[Saved entries]
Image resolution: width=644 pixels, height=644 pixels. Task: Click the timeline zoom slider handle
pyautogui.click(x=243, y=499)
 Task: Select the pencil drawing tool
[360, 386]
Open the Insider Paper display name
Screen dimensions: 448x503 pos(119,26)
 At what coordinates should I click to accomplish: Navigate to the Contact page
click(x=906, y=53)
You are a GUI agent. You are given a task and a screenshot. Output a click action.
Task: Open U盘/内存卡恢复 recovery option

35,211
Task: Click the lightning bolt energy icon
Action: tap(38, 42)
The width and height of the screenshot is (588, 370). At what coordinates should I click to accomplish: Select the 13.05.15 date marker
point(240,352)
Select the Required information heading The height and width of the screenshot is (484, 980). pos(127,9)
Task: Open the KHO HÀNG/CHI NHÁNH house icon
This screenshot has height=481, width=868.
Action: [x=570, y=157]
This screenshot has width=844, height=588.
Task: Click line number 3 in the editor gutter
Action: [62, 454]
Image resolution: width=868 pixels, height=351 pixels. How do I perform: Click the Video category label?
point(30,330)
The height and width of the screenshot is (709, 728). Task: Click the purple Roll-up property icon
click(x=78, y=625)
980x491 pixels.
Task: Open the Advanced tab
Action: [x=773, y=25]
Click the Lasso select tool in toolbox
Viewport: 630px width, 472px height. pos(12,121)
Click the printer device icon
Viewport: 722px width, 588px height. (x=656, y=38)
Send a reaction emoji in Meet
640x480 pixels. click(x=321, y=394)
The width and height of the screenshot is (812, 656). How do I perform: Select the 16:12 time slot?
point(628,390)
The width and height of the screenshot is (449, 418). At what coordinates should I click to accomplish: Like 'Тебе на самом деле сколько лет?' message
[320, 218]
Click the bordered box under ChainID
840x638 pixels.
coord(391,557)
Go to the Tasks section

Work request ▸ Write all of the records out exactly, including every line.

Solution ▸
Image resolution: width=644 pixels, height=644 pixels. Task: Click the timeline zoom slider handle
pyautogui.click(x=243, y=499)
 Task: Select the pencil drawing tool
[360, 386]
Open the Insider Paper display name
Screen dimensions: 448x503 pos(119,26)
 At what coordinates should I click to accomplish: Navigate to the Contact page
click(x=906, y=53)
You are a GUI agent. You are given a task and a screenshot. Output a click action.
Task: Open U盘/内存卡恢复 recovery option

35,211
Task: Click the lightning bolt energy icon
Action: tap(38, 42)
The width and height of the screenshot is (588, 370). At what coordinates should I click to accomplish: Select the 13.05.15 date marker
point(240,352)
Select the Required information heading The height and width of the screenshot is (484, 980). pos(127,9)
Task: Open the KHO HÀNG/CHI NHÁNH house icon
This screenshot has height=481, width=868.
Action: [x=570, y=157]
This screenshot has width=844, height=588.
Task: Click line number 3 in the editor gutter
Action: [62, 454]
Image resolution: width=868 pixels, height=351 pixels. How do I perform: Click the Video category label?
point(30,330)
The height and width of the screenshot is (709, 728). Task: Click the purple Roll-up property icon
click(x=78, y=625)
980x491 pixels.
Task: Open the Advanced tab
Action: [x=773, y=25]
Click the Lasso select tool in toolbox
Viewport: 630px width, 472px height. pos(12,121)
Click the printer device icon
Viewport: 722px width, 588px height. (x=656, y=38)
Send a reaction emoji in Meet
640x480 pixels. click(x=321, y=394)
The width and height of the screenshot is (812, 656). How do I perform: Select the 16:12 time slot?
point(628,390)
The width and height of the screenshot is (449, 418). At what coordinates should I click to accomplish: Like 'Тебе на самом деле сколько лет?' message
[320, 218]
Click the bordered box under ChainID
840x638 pixels.
coord(391,557)
Go to the Tasks section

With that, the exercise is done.